Так вот, если нам говорят, что этого новаторства не было и дело развивалось не новаторским образом, мы, конечно, легко можем привести аргументы и факты, что это не так.
Наконец, все-таки мы можем сказать, что подобные аргументы против классического искусства или, вернее, против видимого бывшего якобы застоя не считаются с тем историческим поворотом, который произошел у нас после двадцатых годов в отношении к классическому наследию. Как бы ни относиться к тридцатым годам с политической стороны, следует все-таки не забывать, что в этот момент классическая культура была двинута в толщу народа и очень серьезным образом оплодотворилась сама из этой толщи и позволила, действительно, создать непреходящие художественные ценности нашему искусству и нашей культуре.
В этот момент, в эти тридцатые и сороковые годы, действительно у нас были созданы лучшие художественные произведения в литературе, у нас был написан все-таки, по-видимому, лучший роман двадцатого века – «Тихий Дон», у нас писал Булгаков, именно писал, потому что писать – это прежде всего, это важнее, чем печататься. (Смех, шум, аплодисменты.)

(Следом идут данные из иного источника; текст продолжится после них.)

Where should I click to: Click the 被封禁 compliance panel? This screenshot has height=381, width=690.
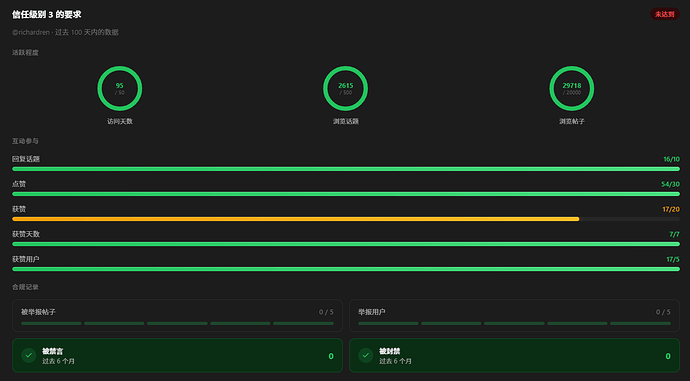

Да, да. У нас писали другие крупные писатели. У нас создавалось совершенно новое и действительно новаторское прочтение классики Чехова и других классических авторов театра. Островский был совершенно по-новому прочтен в Малом театре. У нас была вновь создана классическая опера и были поставлены все основные произведения классические на сцене Большого и других театров нашей страны, что сыграло, – что даже можно видеть из простого, милого бытового фильма «Музыкальная история», – огромную роль в художественном воспитании народа. Постановка «Ивана Сусанина» во время войны спасла, можно сказать без преувеличения, миллионы человеческих душ. Или даже, я сказал бы, здесь дело не в количестве – она спасла основной ствол нашей культуры, она показала воочию, через радио, миллионам слушателей, что такое начало нашей музыкальной культуры, нашей культуры вообще и основных принципов, на которых стоит наша русская классическая культура и будет продолжать развиваться.

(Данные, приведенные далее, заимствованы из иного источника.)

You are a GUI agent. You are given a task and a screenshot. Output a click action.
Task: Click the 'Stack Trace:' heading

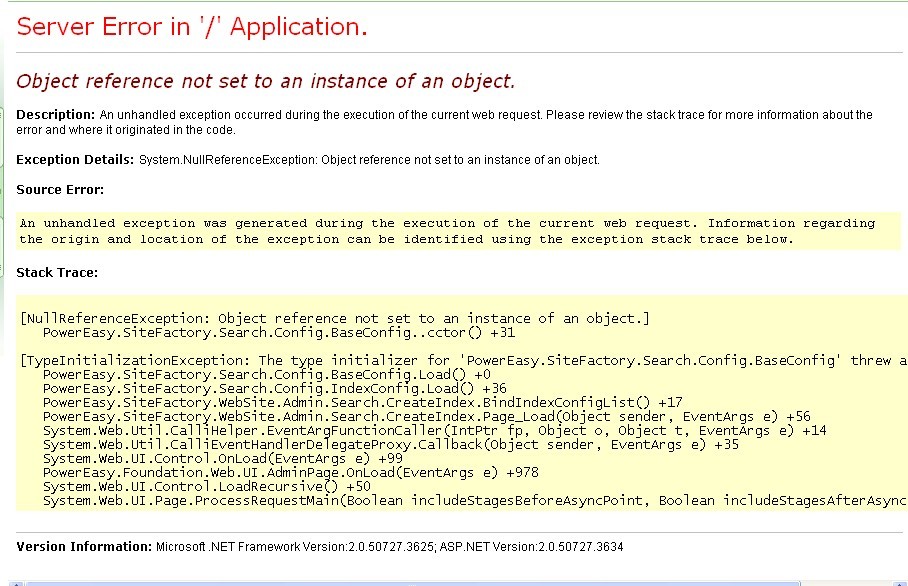coord(57,272)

Появились выдающиеся певцы, музыканты, раскрылся совершенно заново классический балет. Все это было сделано в это время. И несмотря на совершенно печальное все-таки состояние чисто человеческих судеб в этот момент, художественных судеб, ибо многие из тех, в частности, и левых художников, которые начинали свой путь с того, что поднимали меч, от меча же и погибли; несмотря на очень тяжелое, суровое время, известное каждому из нас, все-таки мы можем сказать, что культура классическая и сращение культуры классической с народной культурой в тридцатые – сороковые годы достигли очень значительных успехов, во многом определяющих атмосферу художественную и наших дней.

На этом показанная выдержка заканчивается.